Passage given —
▬▬▬▬▬▬▬▬▬▬

For a younger brother, nothing quite compares to the joy of gaining praise and approval from your older brother.

And when your older brother just happens to be one of the greatest quarterbacks ever to play the game, it’s going to be a warm day in San Francisco before he doles out kudos for your own quarterbacking.

But that’s exactly what Eli Manning got from big brother Peyton on Sunday, after Eli led his Giants to a heart-pounding, 20-17 overtime victory against the 49ers.

Peyton attended the game, which propelled the Giants into the Super Bowl, but he didn’t tell Eli. Instead, he waited in the tunnel leading to the visitor’s locker room, and surprised his brother after the game.

“I told him I loved him,” Peyton said to Sam Borden of the New York Times. “I told him I was proud of him.”

For Eli, there can’t be any higher praise. But on this day, there was plenty to praise.

The Giants faced a 49er defense ranked second in scoring and fourth in yards allowed in windy, rainy conditions that ranged from bad to worse. And for most of the second half, the Giants offensive linemen failed to keep their backfield free of 49ers.

Eli threw 58 passes, suffered six sacks, and was hit on at least 20 occasions, but he never turned the ball over.

The lasting impression of the game may have come late in the fourth quarter. Eli completed a long sideline pass to Ahmad Bradshaw, who certainly had to be Eli’s final option on the play.

Eli paid the price for going through all of his progressions. When the camera found him after the play, his shoulder pad had escaped the shroud of his jersey, his chin strap protected his nose, and his skewed helmet was caked with clumps of turf.

Yet he retained the presence of mind to immediately call time out.

“Eli’s just as calm in the fourth quarter as he is in the first quarter of a preseason game,” Peyton told Borden.

And when Eli’s calm, his teammates are calm, and they perform. Eli put up the best fourth quarter numbers of any quarterback in the league this year, and he led the Giants to five come-from-behind victories.

In a crucial win over Dallas on December 11, he led the Giants to two touchdown drives in the final five minutes, overcoming a 12-point deficit. Without that win, the Giants don’t even make the playoffs.

Peyton again: “They expect to score. That’s impressive.”

▬▬▬▬▬▬▬▬▬▬

Exercise instructions —
A – Condense the paragraph of the article on Eli Manning that begins "In a crucial win over Dallas" into one shorter sentence that keeps its main facts.
B – Return, word for word, the portion of the article on Eli Manning starting at "The Giants faced" and ending at "on the play.".

▬▬▬▬▬▬▬▬▬▬

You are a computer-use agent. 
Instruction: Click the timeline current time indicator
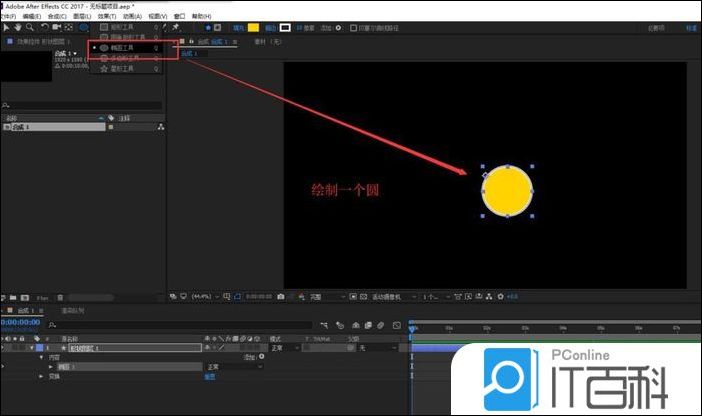pyautogui.click(x=412, y=327)
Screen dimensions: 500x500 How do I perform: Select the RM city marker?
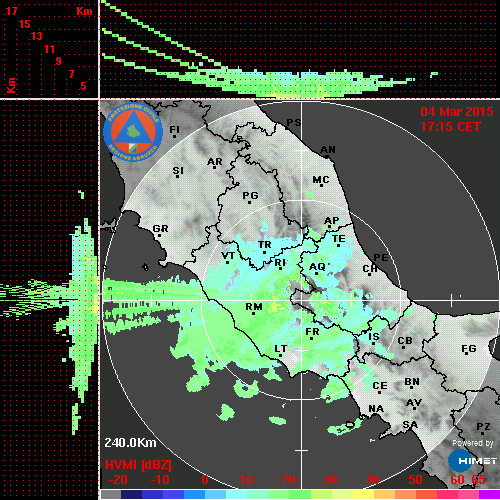[x=253, y=313]
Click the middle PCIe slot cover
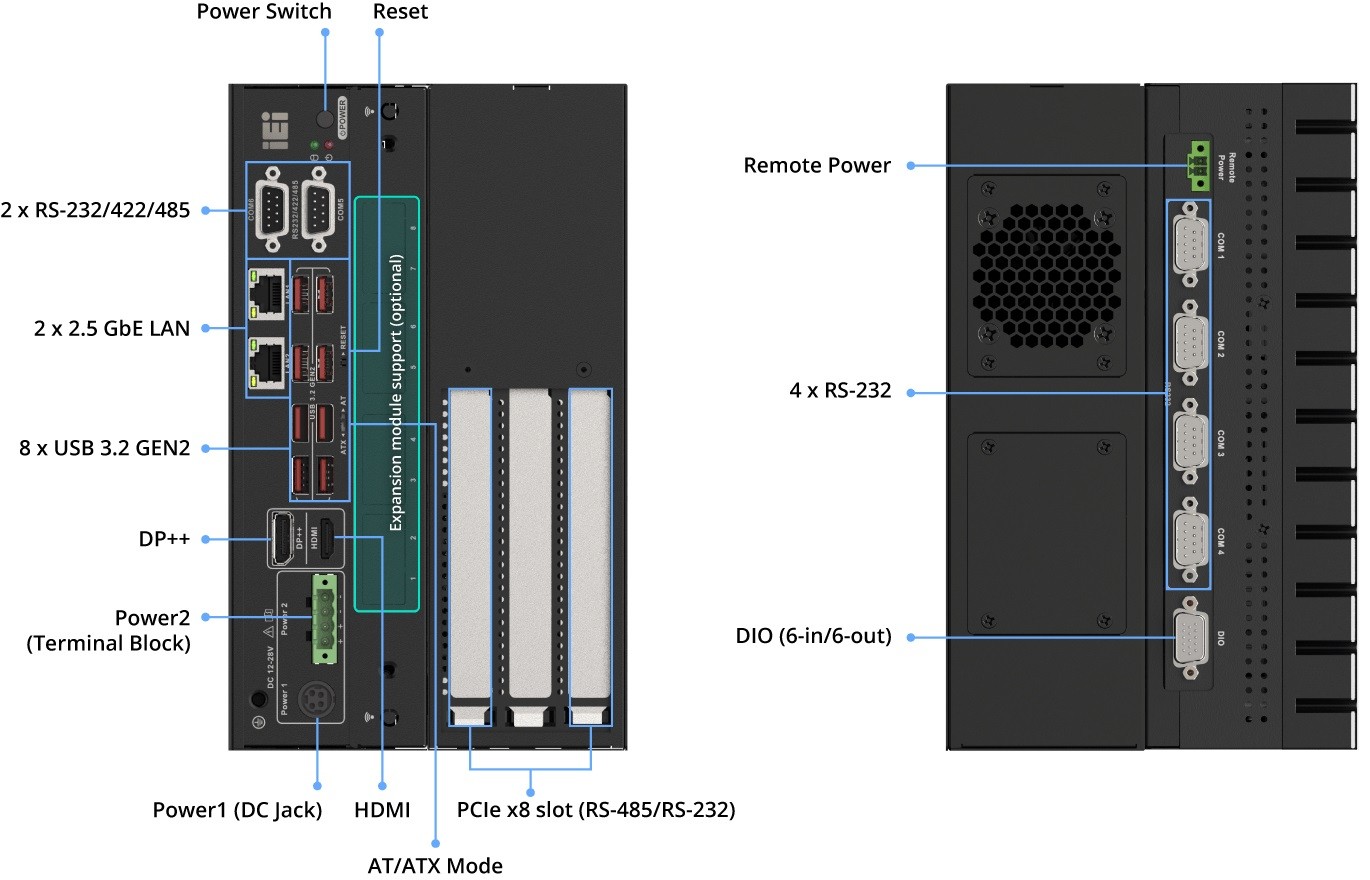This screenshot has width=1370, height=880. click(x=530, y=545)
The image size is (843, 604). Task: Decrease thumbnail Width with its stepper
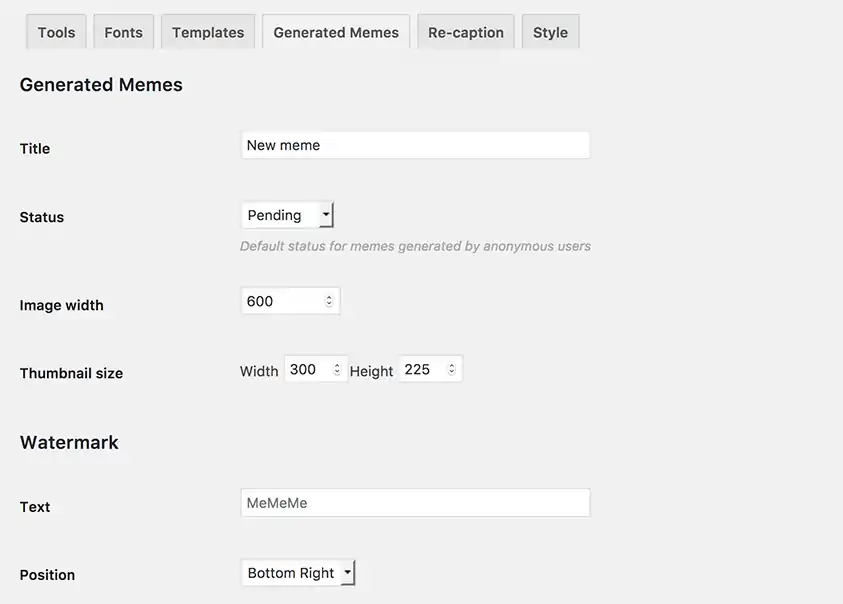(336, 371)
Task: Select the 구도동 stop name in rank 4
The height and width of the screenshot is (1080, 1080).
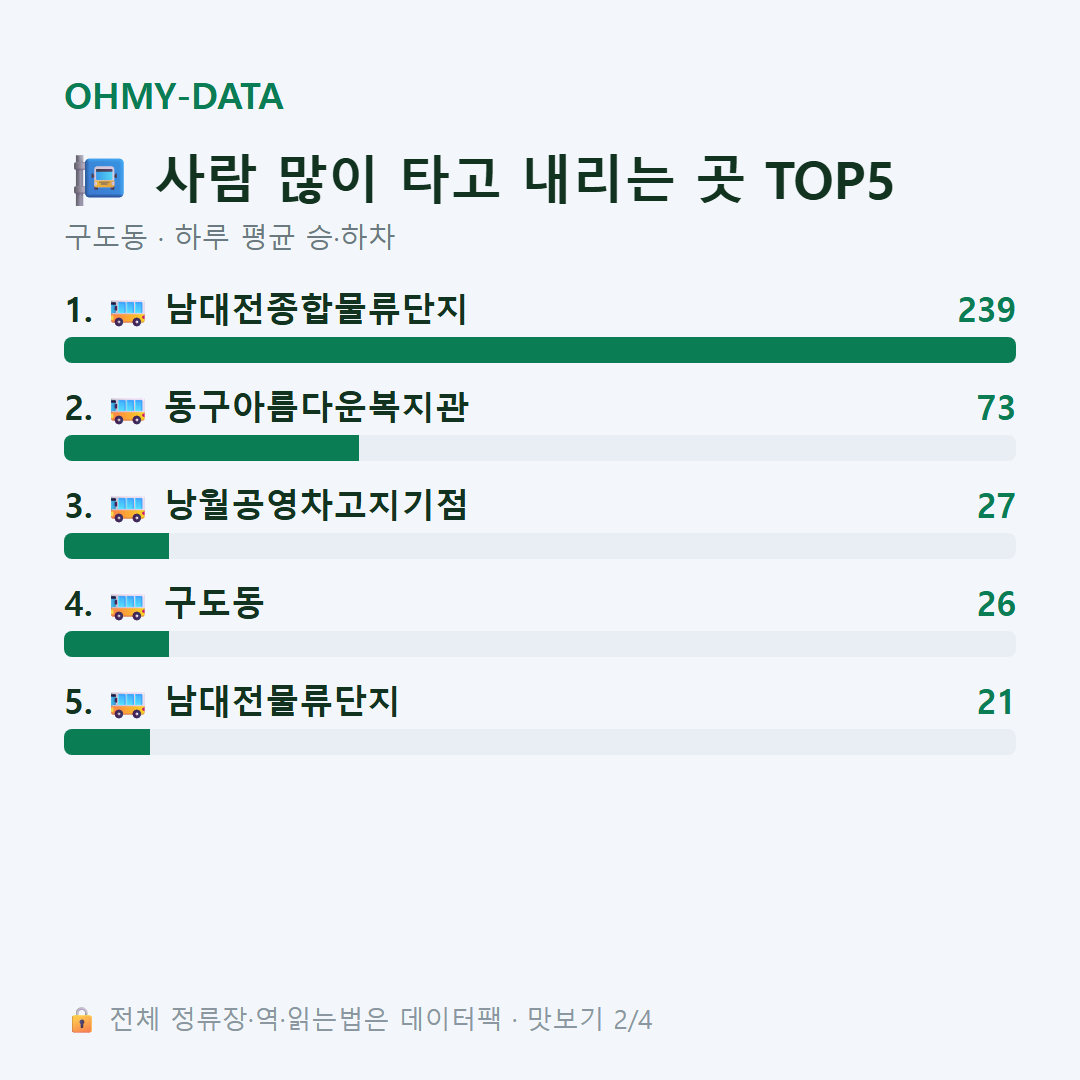Action: 214,603
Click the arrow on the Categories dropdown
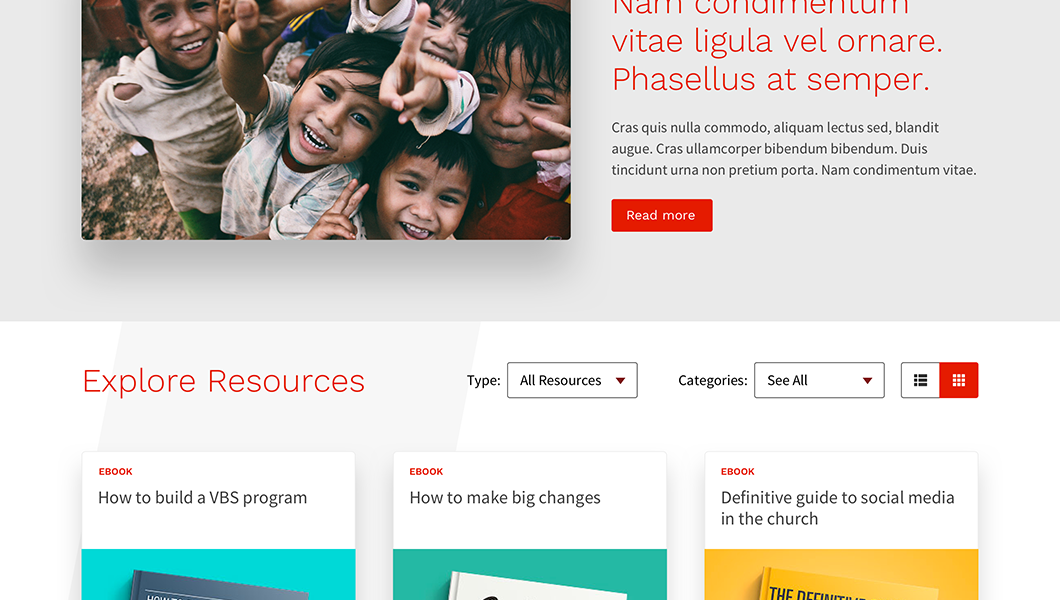Screen dimensions: 1060x600 (867, 381)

▬▬▬▬▬▬▬▬▬▬

Final results —
A – In the December 11 win over Dallas, Eli led two touchdown drives in the final five minutes to overcome a 12-point deficit, and without that win the Giants would not have made the playoffs.

B –
The Giants faced a 49er defense ranked second in scoring and fourth in yards allowed in windy, rainy conditions that ranged from bad to worse. And for most of the second half, the Giants offensive linemen failed to keep their backfield free of 49ers.

Eli threw 58 passes, suffered six sacks, and was hit on at least 20 occasions, but he never turned the ball over.

The lasting impression of the game may have come late in the fourth quarter. Eli completed a long sideline pass to Ahmad Bradshaw, who certainly had to be Eli’s final option on the play.